The bank promises to guarantee the rights of its clients after a possible merger, paying special attention to rural areas and small and medium-sized businesses.
BBVA presented a number of commitments to National Commission for Markets and Competition (CNMC) to address competition issues in connection with the proposed merger with Banco Sabadell.
These measures are aimed at ensuring financial inclusion, supporting lending to small and medium-sized enterprises (SMEs) and guaranteeing competitiveness. especially in Catalonia and the Valencian Communitywhere both banks have a strong presence.
Key aspects of the proposal include BBVA’s commitment do not close branches in regions where competition is limitedand ensuring that commercial conditions remain the same for individuals and small and medium-sized businesses in zip codes served by fewer than four financial institutions.
In addition, the bank has committed to supporting all capital lines for SMEs. within 18 months after the merger and maintain the total volume of loans to SMEs that work exclusively with BBVA and Sabadell during the same period. BBVA proposed keeping SME price standards at the same level as the national average and ensuring that changes in commercial policies are transparent to Sabadell customers.
“These commitments significantly mitigate the risks identified by the CNMC, which are mainly concentrated in certain territories,” BBVA said in a press release.

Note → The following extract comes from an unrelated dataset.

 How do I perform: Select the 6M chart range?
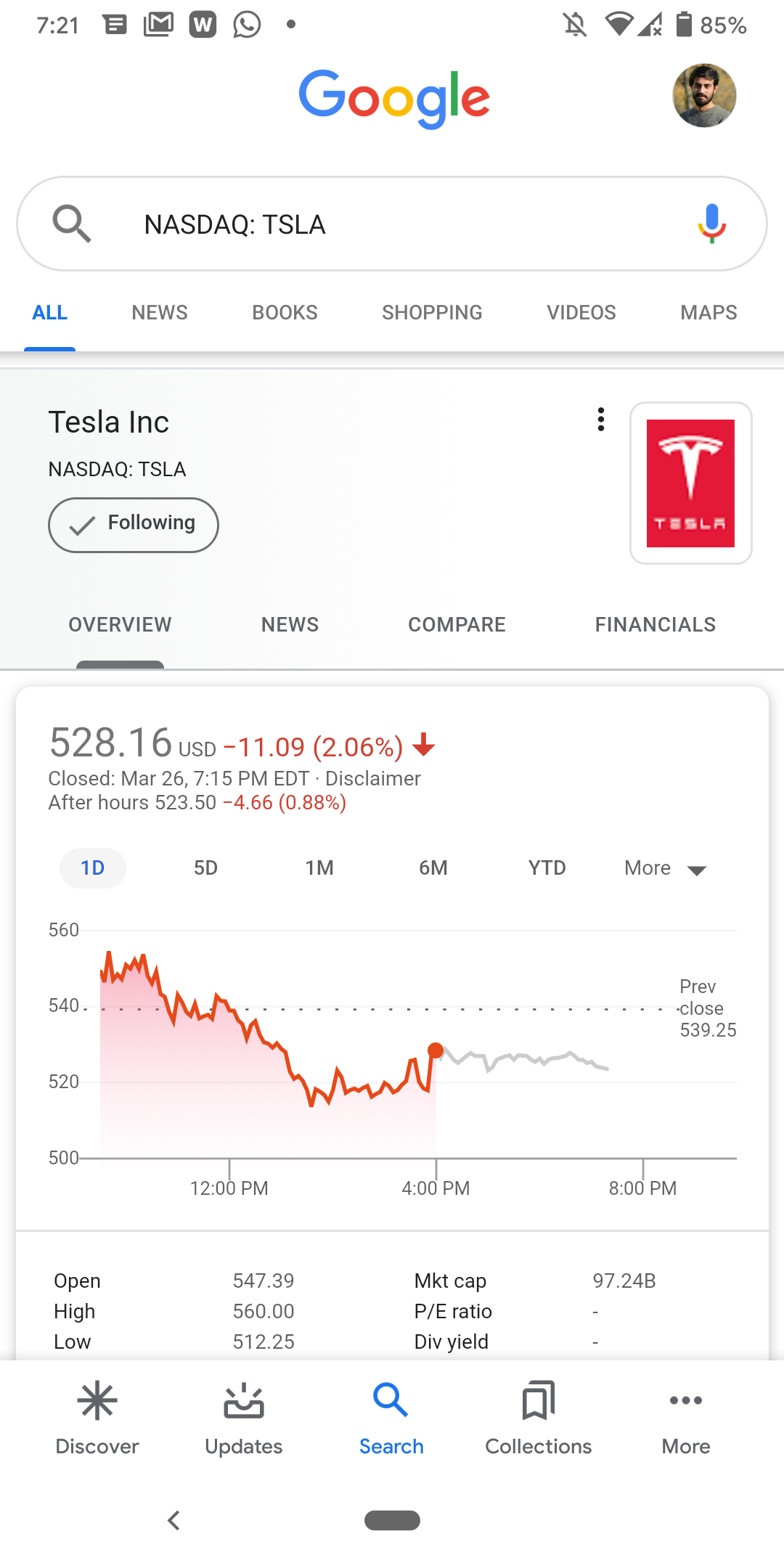point(433,868)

BBVA received merger approval from the European Central Bank in September, but Spain’s independent competition regulator demanded additional guarantees to avoid worsening competition in the market. Carlos Torres Vila, president of BBVA, called the ECB’s provisional approval an “important milestone” that underscores the plan’s credibility and solvency. He also emphasized that “there are no problems with competition in working with Banco Sabadell.”

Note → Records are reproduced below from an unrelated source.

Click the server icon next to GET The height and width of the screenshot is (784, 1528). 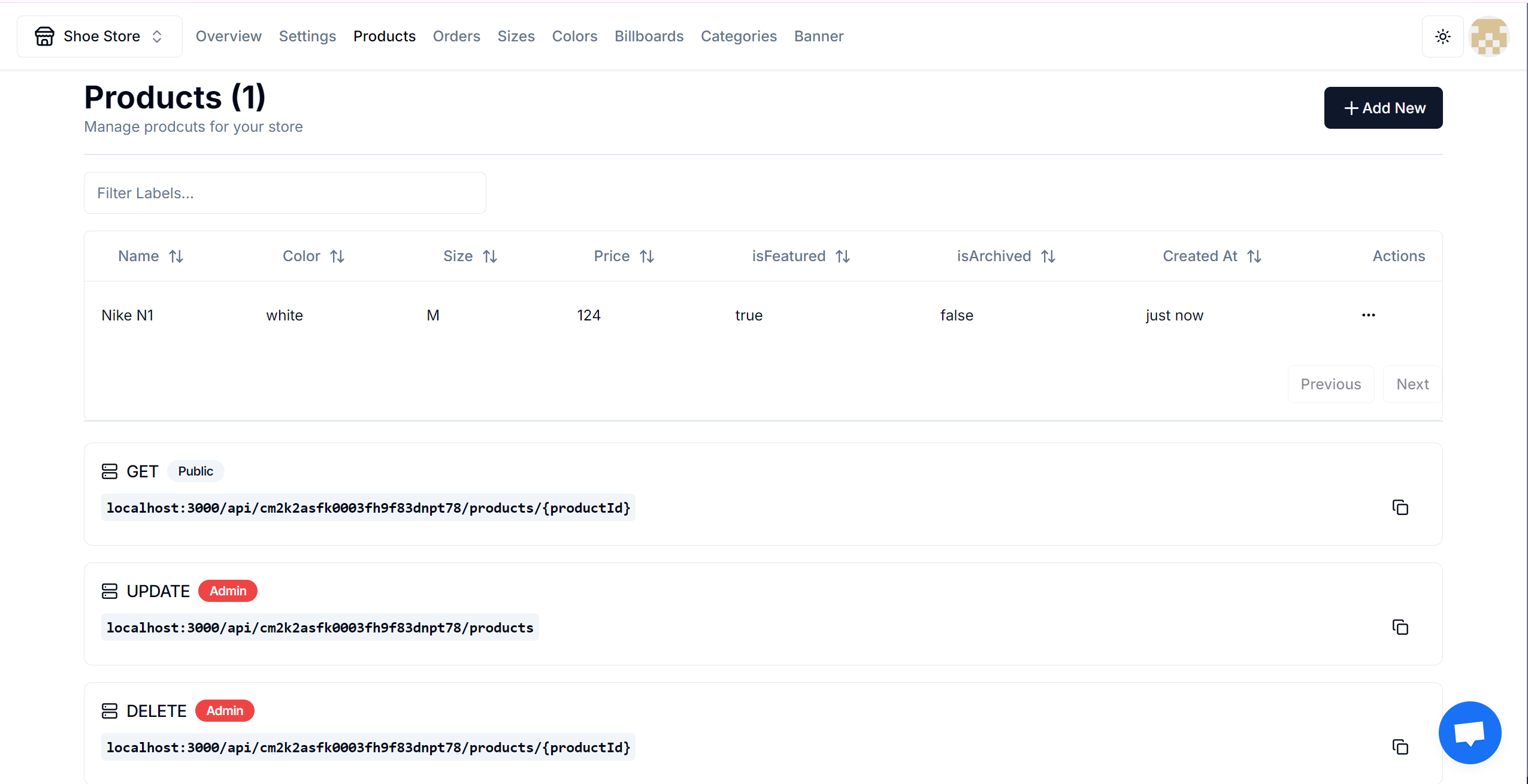point(110,471)
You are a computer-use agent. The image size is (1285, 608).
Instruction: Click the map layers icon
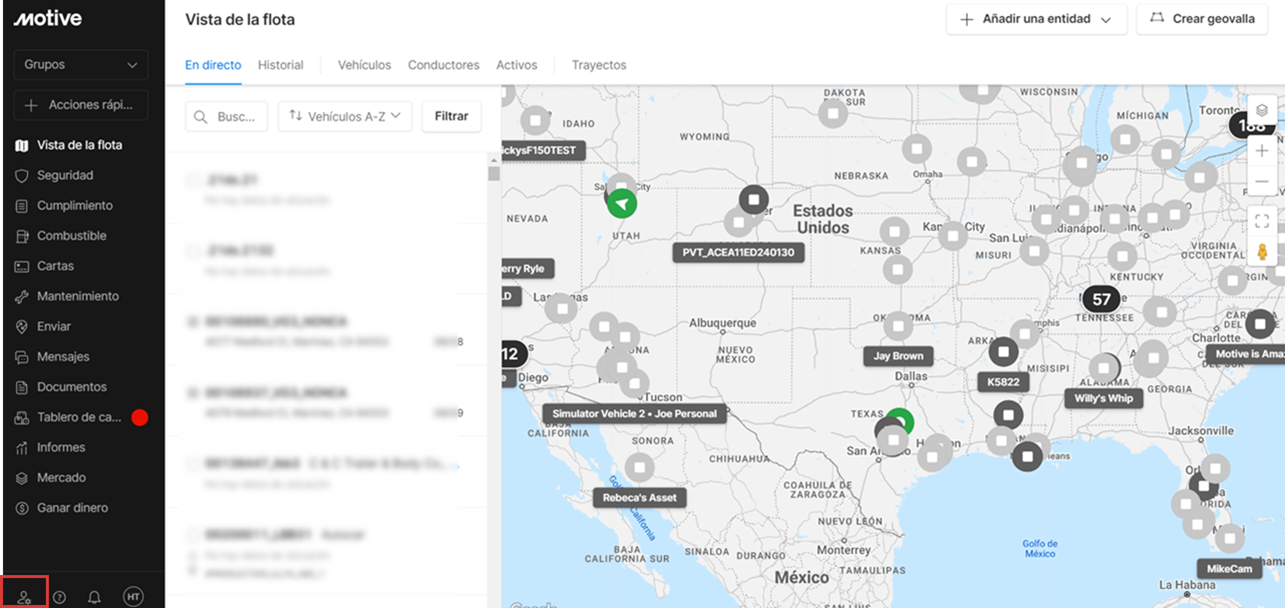click(1262, 110)

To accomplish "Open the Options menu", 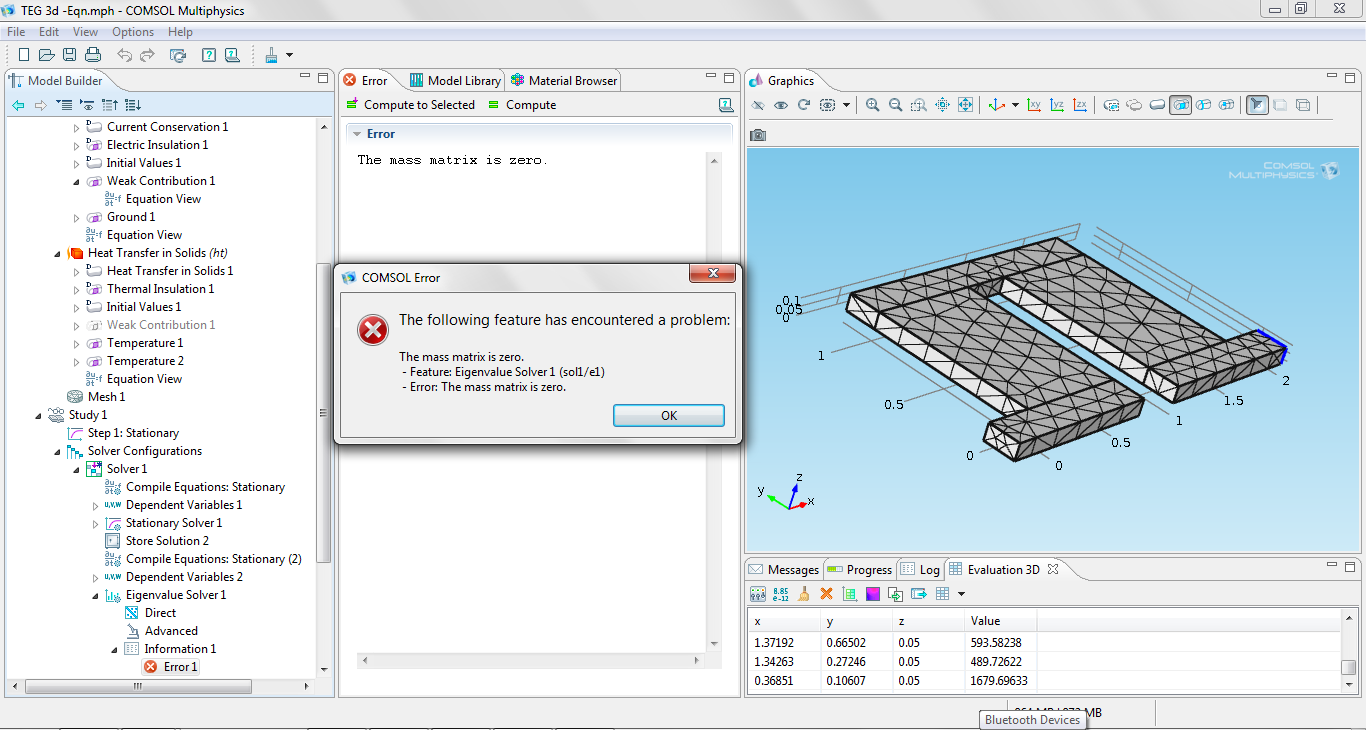I will 133,32.
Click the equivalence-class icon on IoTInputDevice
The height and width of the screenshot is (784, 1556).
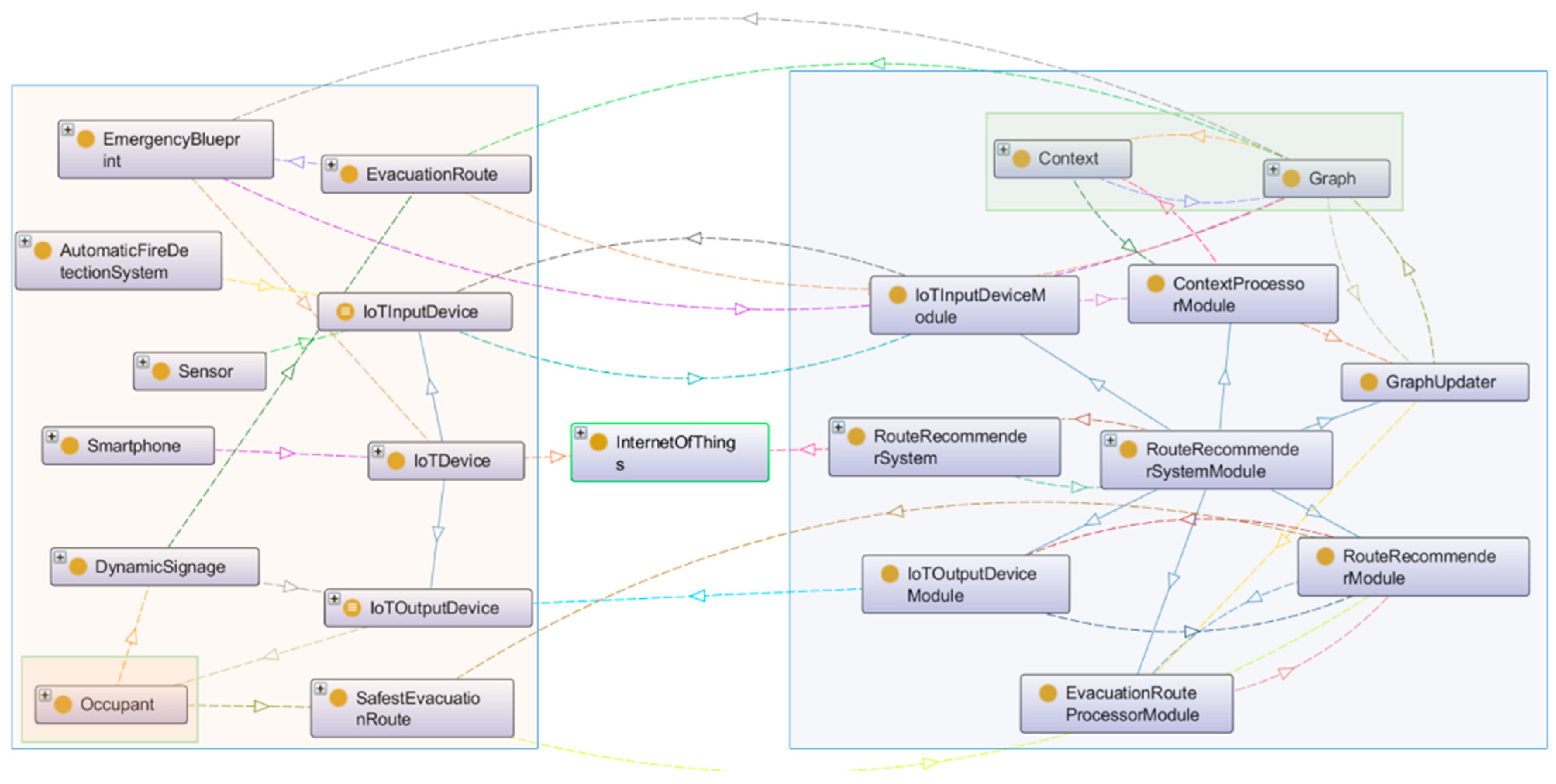click(345, 311)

In its detailed report published on Wednesday, CNMC raised a number of concerns about the possible merger. Although the merger will not create municipal monopoliesmerged enterprise will dominate in 50 locationsleading to a duopoly that could limit consumer choice.

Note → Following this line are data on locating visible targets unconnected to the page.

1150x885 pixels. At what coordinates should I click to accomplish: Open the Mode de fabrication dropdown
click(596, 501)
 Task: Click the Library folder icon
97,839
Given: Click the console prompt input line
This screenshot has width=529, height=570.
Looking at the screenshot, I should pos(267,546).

A particularly troubling issue for regulators is the downside risk availability of credit for small and medium-sized businesses due to the different levels of diversification of the two banks.
CNMC also points out the risk of branch closures.especially in underserved rural areas. The report highlights the dependence of certain demographic groups, for example, older people and economically vulnerablephysical banking services. Potential branch closures in these areas could force residents to travel long distances to get to the bank in person, exacerbating financial exclusion.
In addition, CNMC expressed concern about BBVA’s ability to automatically transfer Sabadell clients. for their own products, possibly on less favorable terms. A lack of transparency during these transitions can leave customers worse off, especially if they are unaware of better alternatives in BBVA’s portfolio.
The market for purchasing services and managing trading terminals has become the subject of special attention. The combined company will become a national leader in this market. with a market share of more than 30%. CNMC warned that this could result in higher fees for companies that rely on these services, such as higher fees or monthly charges.
CNMC has asked for information from stakeholders including consumer groups, SMEs and competing financial institutions over the next ten days. This information will form part of the second phase of the investigation. which is expected to last until 2025.
If approved, the merger would create one of the largest financial institutions in Spain, consolidating significant market power in key regions. “The combination of BBVA and Banco Sabadell, if approved, will create a stronger and more efficient institution that will be better prepared to compete in the European and global market,” BBVA said in a report last month.
In Spain, will be the second largest banking group
in terms of loan market share, with total assets 265 billion euros. According to BBVA, the integration is expected to offer a more diversified customer offering by leveraging the complementary strengths of both banks: BBVA’s focus on retail and large corporate clients, as well as Sabadell’s strong presence among small and medium-sized businesses.BBVA shares fell by 0.7% during midday trading Thursday, marking a third straight session of losses. The decline was mainly due to worsening risk appetite amid escalation of geopolitical tensions between Russia and Ukraine, reflecting the downward trend observed in the Spanish IBEX 35 index.
Banco Sabadell shares they fell similarly by 0.7% during the session.